OpenHub began to take notice of the other businesses in the area that were not only adapting to a new normal of restricted indoor occupancy but were actually thriving in it. The main difference between the restaurants and companies that were doing well and those that weren’t? How well they applied technology in their day-to-day processes.
“Forcing people to go remote revealed differences in the availability of tech and readiness,” Ovchinnikova observes. “Addressing that digital divide is very important.”
With that in mind, the Pivoteers & Pioneers series was born. Conceived of as a free five-part webisode series for the age of social distancing, the program has focused on different aspects of the lockdown economy, ranging from restaurants, to banking, to telehealth, to tech groups like Digital Harlem. The fifth webisode, which debuted on July 10th, focused on education and how various school districts tackled the challenge of having to teach students remotely.
“During our 5 biweekly webisode series we reviewed important topics related to our current moment with COVID and closures,” explains Ovchinnikova, “These topics were actively engaging more than 500 Hudson Valley influencers, businesses, and educators.”
Watching these events, it becomes immediately clear that businesses and institutions have reluctantly entered a period of experimentation and rapid adaptation. The cost of failing to adapt to the “new normal” can mean a devastating loss of profits, but those who adapt successfully often uncover better ways of doing things. Many of these new methods and niches will persist long after the coronavirus crisis has ended.
Different school districts, for example, have wildly different ideas about how much remote school work to give children for optimal results. Similarly, viewpoints varied — sometimes strongly — on the potential of free municipal wireless internet to bridge the digital divide in those communities.
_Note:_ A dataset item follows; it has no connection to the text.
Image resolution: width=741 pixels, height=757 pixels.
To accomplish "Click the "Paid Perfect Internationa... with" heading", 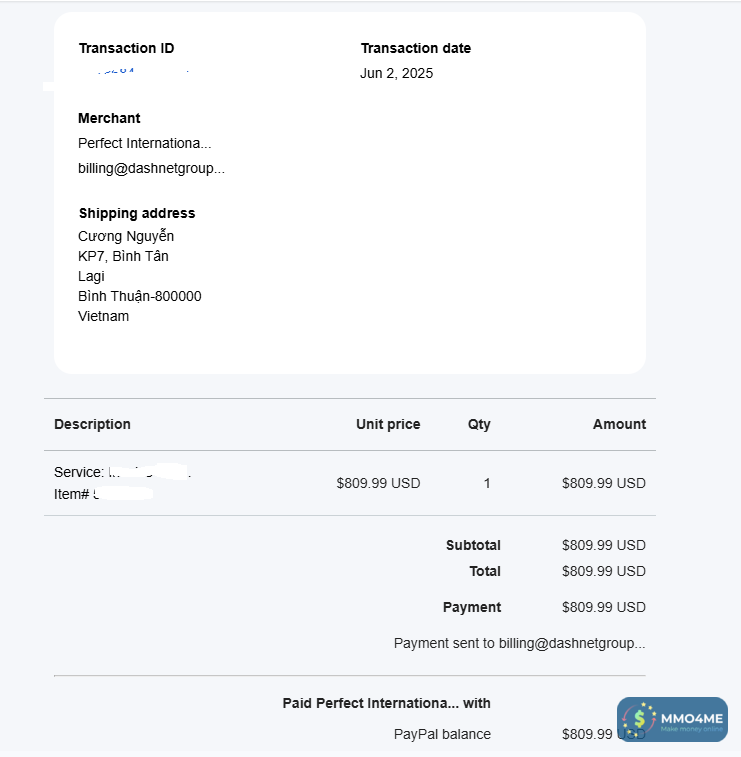I will (x=387, y=703).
Banks and credit unions discussed their strategies to make remote banking more effective by offering apps that eliminate the need to physically enter their brick-and-mortar branches to do things like deposit checks.
“These webinars were interactive and allowed people to share their experience and get actionable insights from participants working in the same area or industry,” explains Ovchinnikova. “We tried to define pioneers and pivoteers — those who were finding new approaches, or new ways of doing things in their business, serving their customers, finding new offerings, or discover a new niche.”
While the webinars are regionally focused, the topics they cover will likely be useful to businesses in any area that is struggling to maintain something close to normal operations during a full or partial lockdown. Interested business owners, or anyone else, can register for webinars on OpenHub’s site or view past ones on YouTube. Ovchinnikova encourages anyone interested in future content to subscribe to the YouTube channel.
Ovchinnikova says there’s been a lot of demand to bring the series back for another run, which she is considering, along with how to align OpenHub’s own COVID-related pivot with her longer-term goals of breathing new life into the Hudson Valley’s tech industry. At the moment, she still plans to hold HVTechFest 2020 in some capacity, even if the event ends up needing to be conducted remotely. In that sense, the web series has served as a test drive for how tech-related seminars and information could be presented to the community if an in-person event proves to be impossible by October.
“We saw a need, and we plan to continue with the webinar format,” says Ovchinnikova.